» Your instructions:
Exclude images; transcribe the rest of the data exactly.

» Working data:
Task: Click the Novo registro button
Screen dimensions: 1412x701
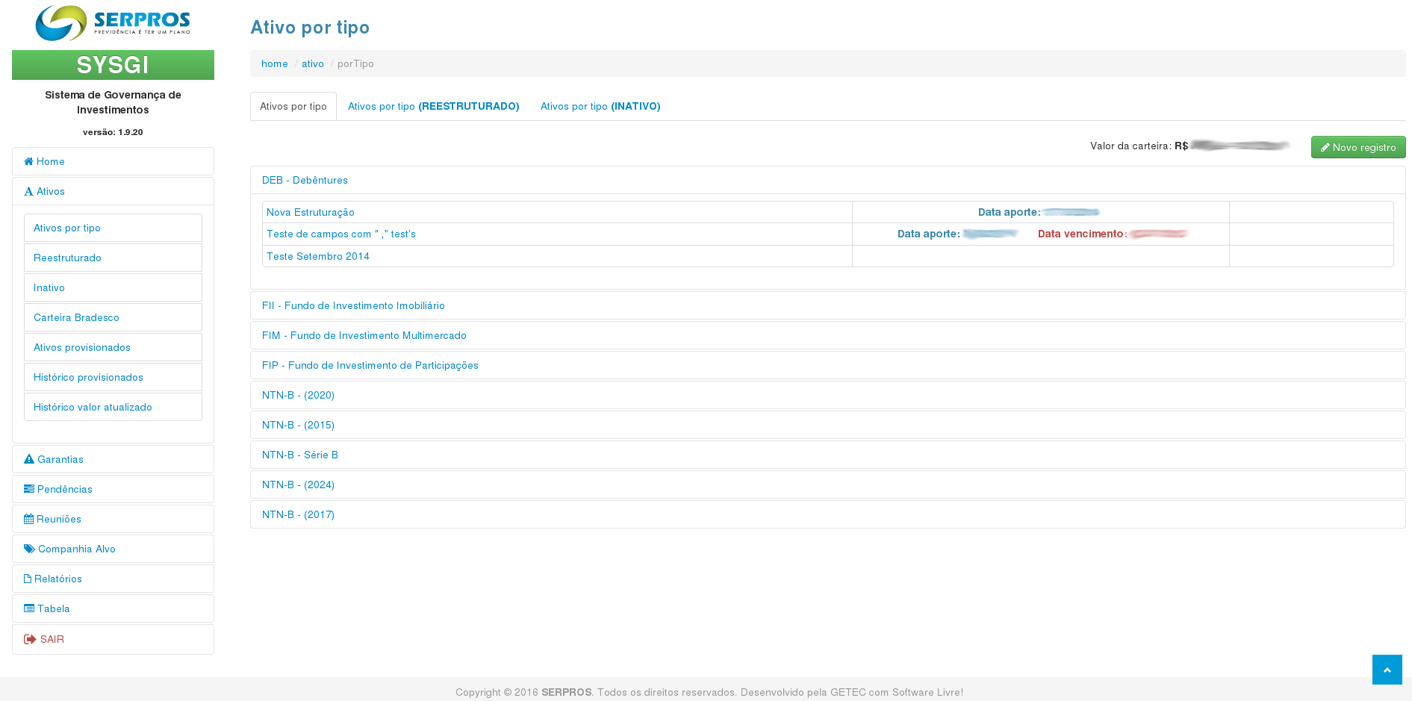Action: click(x=1357, y=147)
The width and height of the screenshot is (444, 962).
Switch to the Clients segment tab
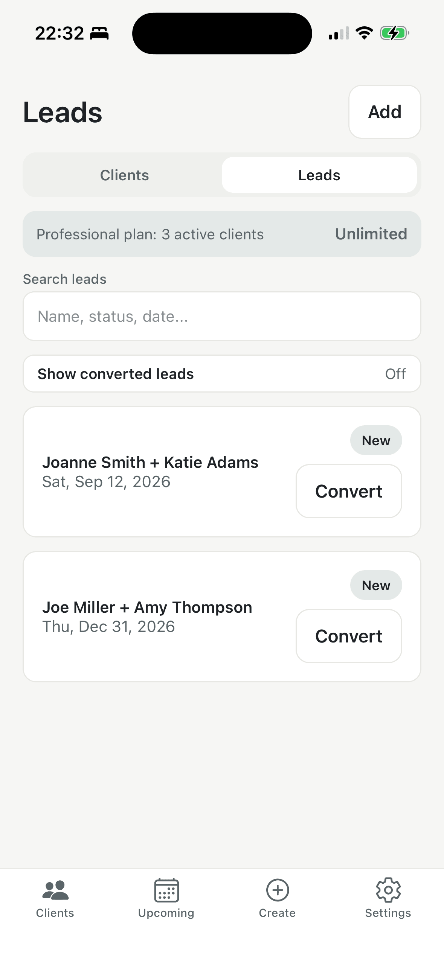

» Response for this exercise:
Task: Click the Novo registro button
Screen dimensions: 1412x701
Action: click(x=1357, y=147)
The width and height of the screenshot is (444, 962).
Switch to the Clients segment tab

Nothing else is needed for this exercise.